Re: freshman-level Boyer-Moore fast string search
Per Bothner 29 Jul 2005 07:13 UTC
William D Clinger wrote:
> With random access to the characters of s, the operation
> described by the previous paragraph runs in O(lg m) time.
> With random access to the bytes of s represented in UTF-8,
> however, the previous paragraph takes O(m) time. The problem
> with UTF-8 is that we can't access s[i+m-1] without looking
> at all of the bytes that encode the characters that precede
> it. We can look at the byte with index i+m-1, and we might
> even be able to calculate the character whose UTF-8 encoding
> includes the byte at byte index i+m-1 (I don't know Unicode
> well enough to know whether this is possible), but knowing
> that character doesn't help. For the FLBM algorithm to work,
> we have to know the *character* with index i+m-1.

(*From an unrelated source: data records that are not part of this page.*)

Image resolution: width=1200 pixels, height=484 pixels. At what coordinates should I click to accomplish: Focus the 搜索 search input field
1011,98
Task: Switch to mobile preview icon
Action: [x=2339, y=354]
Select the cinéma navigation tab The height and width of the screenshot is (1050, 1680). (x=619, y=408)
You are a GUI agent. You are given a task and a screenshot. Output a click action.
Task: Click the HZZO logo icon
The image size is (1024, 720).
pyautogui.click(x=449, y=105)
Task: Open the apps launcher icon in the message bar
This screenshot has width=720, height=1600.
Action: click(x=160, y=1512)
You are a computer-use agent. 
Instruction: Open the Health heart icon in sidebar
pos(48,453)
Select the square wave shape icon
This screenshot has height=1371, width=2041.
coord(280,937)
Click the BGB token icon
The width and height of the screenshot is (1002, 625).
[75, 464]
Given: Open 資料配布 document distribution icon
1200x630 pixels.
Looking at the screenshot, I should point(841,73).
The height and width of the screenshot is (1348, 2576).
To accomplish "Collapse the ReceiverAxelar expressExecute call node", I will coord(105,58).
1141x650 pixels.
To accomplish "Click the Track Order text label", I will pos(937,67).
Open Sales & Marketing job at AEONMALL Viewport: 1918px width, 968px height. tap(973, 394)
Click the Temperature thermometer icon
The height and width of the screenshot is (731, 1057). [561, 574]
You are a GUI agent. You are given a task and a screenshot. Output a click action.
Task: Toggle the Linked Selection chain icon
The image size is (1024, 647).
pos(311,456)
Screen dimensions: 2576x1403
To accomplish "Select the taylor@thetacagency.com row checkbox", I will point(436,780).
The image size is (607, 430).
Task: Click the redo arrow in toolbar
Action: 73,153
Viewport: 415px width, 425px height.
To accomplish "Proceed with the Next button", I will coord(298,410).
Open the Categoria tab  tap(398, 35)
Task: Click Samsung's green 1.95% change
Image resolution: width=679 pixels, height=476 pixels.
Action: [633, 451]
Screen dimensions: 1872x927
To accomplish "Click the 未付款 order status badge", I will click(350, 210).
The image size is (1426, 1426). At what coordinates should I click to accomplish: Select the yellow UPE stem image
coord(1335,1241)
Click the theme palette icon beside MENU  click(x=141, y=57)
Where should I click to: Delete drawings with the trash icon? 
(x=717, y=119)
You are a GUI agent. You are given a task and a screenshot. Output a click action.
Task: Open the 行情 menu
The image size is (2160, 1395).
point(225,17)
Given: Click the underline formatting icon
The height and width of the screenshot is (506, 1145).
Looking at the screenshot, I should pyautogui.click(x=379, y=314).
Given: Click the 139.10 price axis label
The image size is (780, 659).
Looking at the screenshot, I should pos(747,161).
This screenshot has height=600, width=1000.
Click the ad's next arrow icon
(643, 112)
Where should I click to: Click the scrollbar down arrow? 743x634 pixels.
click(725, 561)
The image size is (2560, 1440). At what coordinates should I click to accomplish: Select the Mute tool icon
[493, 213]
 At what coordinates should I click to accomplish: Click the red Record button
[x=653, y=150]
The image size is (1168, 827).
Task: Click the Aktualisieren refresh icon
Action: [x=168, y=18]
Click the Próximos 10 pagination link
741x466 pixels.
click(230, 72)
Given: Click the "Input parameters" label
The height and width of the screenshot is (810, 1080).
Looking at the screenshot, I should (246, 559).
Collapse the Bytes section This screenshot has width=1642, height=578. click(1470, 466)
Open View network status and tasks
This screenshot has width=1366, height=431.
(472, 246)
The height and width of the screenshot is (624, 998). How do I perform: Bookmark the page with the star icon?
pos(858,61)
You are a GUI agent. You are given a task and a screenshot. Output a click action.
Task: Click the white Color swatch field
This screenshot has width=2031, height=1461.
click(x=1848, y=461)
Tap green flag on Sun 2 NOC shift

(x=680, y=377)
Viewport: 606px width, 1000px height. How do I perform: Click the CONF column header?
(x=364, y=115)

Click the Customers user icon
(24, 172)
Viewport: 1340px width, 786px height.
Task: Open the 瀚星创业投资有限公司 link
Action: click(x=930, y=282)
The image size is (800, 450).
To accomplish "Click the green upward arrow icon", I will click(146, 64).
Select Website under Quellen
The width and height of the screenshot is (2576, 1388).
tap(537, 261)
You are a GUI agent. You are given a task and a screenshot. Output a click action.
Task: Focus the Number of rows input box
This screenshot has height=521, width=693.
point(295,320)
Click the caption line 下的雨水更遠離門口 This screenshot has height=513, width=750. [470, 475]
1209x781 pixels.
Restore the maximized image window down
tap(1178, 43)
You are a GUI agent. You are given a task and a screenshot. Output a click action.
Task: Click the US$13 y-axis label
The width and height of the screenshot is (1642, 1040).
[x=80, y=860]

But a FLBM using UTF-8 strings would naturally index and compare
*bytes*, not characters. I.e. the obvious algorithm would
let m be the number of *bytes* in the UTF-8 encoding of s0;
n the total number of bytes in the strings to be searched,
and the i in the results <s,i> would be byte offsets.
The pre-processing would be to generate a table, such that:
For each byte that occurs within s0, the table contains the index of the
last occurrence of that byte within s0.
So the question is whether this is still true: "In the best case,
however, the FLBM algorithm runs in O(n/m lg m) time. This is also the
usual case in practice." I suspect so. Of course n and m are larger,
since they now measure bytes rather than characters, but these are
constant factors that will be dwarfed by other issues (such as cache
misses).
--
--Per Bothner
xxxxxx@bothner.com http://per.bothner.com/